[Records contained in a dataset]
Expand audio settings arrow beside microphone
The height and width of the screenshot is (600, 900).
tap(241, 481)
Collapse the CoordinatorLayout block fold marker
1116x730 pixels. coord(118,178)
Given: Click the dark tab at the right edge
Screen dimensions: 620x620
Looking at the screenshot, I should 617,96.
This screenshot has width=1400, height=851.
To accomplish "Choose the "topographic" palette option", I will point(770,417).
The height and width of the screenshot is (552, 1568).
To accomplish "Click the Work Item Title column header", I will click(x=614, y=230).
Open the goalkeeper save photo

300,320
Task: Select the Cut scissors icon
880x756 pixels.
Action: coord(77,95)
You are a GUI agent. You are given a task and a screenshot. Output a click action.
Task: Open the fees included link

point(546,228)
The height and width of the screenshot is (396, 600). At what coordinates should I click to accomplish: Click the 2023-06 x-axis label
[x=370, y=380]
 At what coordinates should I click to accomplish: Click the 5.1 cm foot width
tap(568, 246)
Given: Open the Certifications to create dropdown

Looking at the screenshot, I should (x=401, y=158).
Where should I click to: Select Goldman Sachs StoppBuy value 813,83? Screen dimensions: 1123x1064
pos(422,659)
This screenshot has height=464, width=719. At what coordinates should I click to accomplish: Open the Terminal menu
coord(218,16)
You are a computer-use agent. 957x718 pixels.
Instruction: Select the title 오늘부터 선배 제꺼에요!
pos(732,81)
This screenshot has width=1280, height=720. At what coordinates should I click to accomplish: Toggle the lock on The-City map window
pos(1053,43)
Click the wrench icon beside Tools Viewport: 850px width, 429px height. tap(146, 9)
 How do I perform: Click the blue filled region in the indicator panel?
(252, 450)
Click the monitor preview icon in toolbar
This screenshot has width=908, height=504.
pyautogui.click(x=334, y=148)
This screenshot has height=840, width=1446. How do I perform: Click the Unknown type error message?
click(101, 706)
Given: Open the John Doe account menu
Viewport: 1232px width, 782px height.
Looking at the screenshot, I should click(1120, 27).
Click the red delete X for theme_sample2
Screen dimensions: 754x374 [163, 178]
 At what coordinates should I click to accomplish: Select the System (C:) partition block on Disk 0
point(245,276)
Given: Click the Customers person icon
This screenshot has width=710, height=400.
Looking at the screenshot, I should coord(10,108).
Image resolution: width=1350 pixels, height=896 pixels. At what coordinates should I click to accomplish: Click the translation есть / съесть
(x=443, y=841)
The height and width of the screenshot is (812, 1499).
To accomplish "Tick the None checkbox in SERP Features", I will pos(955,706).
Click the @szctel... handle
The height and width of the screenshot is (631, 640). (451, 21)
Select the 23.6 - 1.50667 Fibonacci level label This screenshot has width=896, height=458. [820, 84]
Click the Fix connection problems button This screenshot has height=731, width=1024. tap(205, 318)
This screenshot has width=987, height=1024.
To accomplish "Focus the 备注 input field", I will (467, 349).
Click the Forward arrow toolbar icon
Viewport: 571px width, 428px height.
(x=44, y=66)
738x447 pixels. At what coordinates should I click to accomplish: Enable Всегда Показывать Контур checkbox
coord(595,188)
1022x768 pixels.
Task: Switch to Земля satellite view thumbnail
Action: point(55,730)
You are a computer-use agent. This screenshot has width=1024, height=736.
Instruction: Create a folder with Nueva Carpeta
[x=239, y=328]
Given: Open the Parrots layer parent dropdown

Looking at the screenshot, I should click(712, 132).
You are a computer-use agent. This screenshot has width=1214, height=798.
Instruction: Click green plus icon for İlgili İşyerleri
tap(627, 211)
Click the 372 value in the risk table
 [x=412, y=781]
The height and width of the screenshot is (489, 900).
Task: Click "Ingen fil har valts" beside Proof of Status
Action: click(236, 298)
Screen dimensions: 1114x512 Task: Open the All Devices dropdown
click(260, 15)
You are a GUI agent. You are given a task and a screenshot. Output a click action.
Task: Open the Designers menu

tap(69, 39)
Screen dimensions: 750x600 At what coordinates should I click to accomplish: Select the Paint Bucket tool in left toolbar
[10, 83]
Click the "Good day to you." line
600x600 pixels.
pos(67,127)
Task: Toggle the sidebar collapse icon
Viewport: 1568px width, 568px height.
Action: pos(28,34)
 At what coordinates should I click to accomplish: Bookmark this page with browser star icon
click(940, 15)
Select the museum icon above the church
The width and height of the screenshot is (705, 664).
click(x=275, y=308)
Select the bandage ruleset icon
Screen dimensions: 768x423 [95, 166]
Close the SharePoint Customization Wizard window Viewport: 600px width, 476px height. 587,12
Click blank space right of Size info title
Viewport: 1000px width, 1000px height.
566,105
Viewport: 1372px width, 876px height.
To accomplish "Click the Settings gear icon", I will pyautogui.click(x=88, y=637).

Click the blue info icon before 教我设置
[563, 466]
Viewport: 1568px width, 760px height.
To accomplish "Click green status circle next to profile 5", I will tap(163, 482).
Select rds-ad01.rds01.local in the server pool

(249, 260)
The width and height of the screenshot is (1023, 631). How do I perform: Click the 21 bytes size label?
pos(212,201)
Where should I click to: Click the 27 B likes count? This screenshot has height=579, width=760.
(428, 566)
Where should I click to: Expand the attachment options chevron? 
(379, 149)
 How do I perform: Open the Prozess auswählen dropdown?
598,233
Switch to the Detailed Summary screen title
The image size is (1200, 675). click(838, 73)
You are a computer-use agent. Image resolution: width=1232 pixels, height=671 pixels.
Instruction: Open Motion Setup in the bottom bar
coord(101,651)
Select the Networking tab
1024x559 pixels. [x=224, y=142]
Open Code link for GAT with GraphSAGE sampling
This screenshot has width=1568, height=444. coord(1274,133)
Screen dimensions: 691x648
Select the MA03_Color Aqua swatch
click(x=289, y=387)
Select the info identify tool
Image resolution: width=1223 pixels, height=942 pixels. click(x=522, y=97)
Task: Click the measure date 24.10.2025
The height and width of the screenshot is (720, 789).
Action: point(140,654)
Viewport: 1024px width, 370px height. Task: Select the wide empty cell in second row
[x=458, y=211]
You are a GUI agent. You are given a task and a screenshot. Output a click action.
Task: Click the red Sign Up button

WHAT IS EXPECTED: In the data above, find the line that contains "This screenshot has height=840, width=1446." and the line that contains "This screenshot has width=987, height=1024.". Repeat exactly those lines and every line between them, and only those.

RESPONSE TO THE TASK:
This screenshot has height=840, width=1446. How do I perform: Click the Unknown type error message?
click(101, 706)
Given: Open the John Doe account menu
Viewport: 1232px width, 782px height.
Looking at the screenshot, I should click(1120, 27).
Click the red delete X for theme_sample2
Screen dimensions: 754x374 [163, 178]
 At what coordinates should I click to accomplish: Select the System (C:) partition block on Disk 0
point(245,276)
Given: Click the Customers person icon
This screenshot has width=710, height=400.
Looking at the screenshot, I should coord(10,108).
Image resolution: width=1350 pixels, height=896 pixels. At what coordinates should I click to accomplish: Click the translation есть / съесть
(x=443, y=841)
The height and width of the screenshot is (812, 1499).
To accomplish "Tick the None checkbox in SERP Features", I will pos(955,706).
Click the @szctel... handle
The height and width of the screenshot is (631, 640). (451, 21)
Select the 23.6 - 1.50667 Fibonacci level label This screenshot has width=896, height=458. [820, 84]
Click the Fix connection problems button This screenshot has height=731, width=1024. tap(205, 318)
This screenshot has width=987, height=1024.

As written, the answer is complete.